Spinning lignin from biorefineries or papermaking with polymer precursor makes cheaper and more sustainable carbon fibre for automotive or aerospace applications
Carbon fibre is becoming increasingly important in the automotive sector because of its high strength and low weight. However, its price confines its use to premium vehicles. Researchers from Washington State University now claim to have found a way to reduce its cost while also making use of a material that is currently discarded as waste.
Lignin is the natural polymer that helps give wood its strength. A complex, fibrous structure of phenolic groups, it occurs in the cell walls of woody plants, making them rigid, But many industrial process that use wood or other tough plants as a raw material — notably papermaking and ethanol production in biorefineries — use only the cellulose content of the material, leaving lignin behind as a waste.
Currently, much of the waste lignin is burned to produce steam for biorefineries, or is simply sent to landfills. But researching ways to make better use of this waste stream, Birgitte Ahring and colleagues decided to look at using lignin a raw material for carbon fibre.
Burning lignin is not efficient, Ahring said. “Finding better ways to use leftover lignin is really the driver here. We want to use biorefinery waste to create value,” Ahring said at this week’s American Chemical Society meeting in Washington, DC. ‘We want to use a low-value product to create a high-value product, which will make biorefineries sustainable.”
Previous efforts to used lignin for this purpose have not been a success because the resulting resulting carbon fibre has been too weak. Ahring’s team decided top try using lignin as a component in a carbon fibre precursor rather than the sole source of carbon.
Currently, most carbon fibre is made using polyacrylonitrile (PAN) as a precursor, PAN is strong, but expensive and non-renewable, explained Ahring’s colleague Jinxue Jiang. “PAN can contribute about half of the total cost of making carbon fibre,” he said. “We wanted to combine the high strength of PAN with the low cost of the lignin to produce an automobile-grade carbon fibre.”
The solution depends on a process called melt-spinning, which allowed the team to prepare precursor fibres containing up to 509 per cent lignin.

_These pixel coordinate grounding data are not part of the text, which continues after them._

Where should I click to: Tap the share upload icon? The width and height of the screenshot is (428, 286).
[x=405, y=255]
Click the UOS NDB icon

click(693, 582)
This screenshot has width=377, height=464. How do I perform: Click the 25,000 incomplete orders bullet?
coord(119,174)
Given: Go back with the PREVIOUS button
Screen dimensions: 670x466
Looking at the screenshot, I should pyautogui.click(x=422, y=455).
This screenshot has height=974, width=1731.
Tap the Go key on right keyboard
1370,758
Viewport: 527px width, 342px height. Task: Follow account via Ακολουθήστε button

You elevate the temperature of the polymer blend until it melts, so it can flow,” Jiang said. “Then, you spin these polymer melts until the fibre forms.”
Analysing the structural and mechanical properties of the resulting carbon fibre with nuclear magnetic resonance spectroscopy, calorimetry and electron microscopy, they found that adding 20-30 per cent lignin to the PAN did not compromise the fibres’ strength, and that they would be suitable for use in automotive applications in internal parts, castings and tyre frames. Non-structural components for aerospace might also be possible, they added.
The next stage of the research is to evaluate the fibres’ strength in components that could be tested in real-world automotive settings. “If we can manage to get a fibre that can be used in the automobile industry, we will be in a good position to make biorefineries more economically viable, so they can sell what they usually would discard or burn,” Ahring said. “And the products would be more sustainable and less expensive.”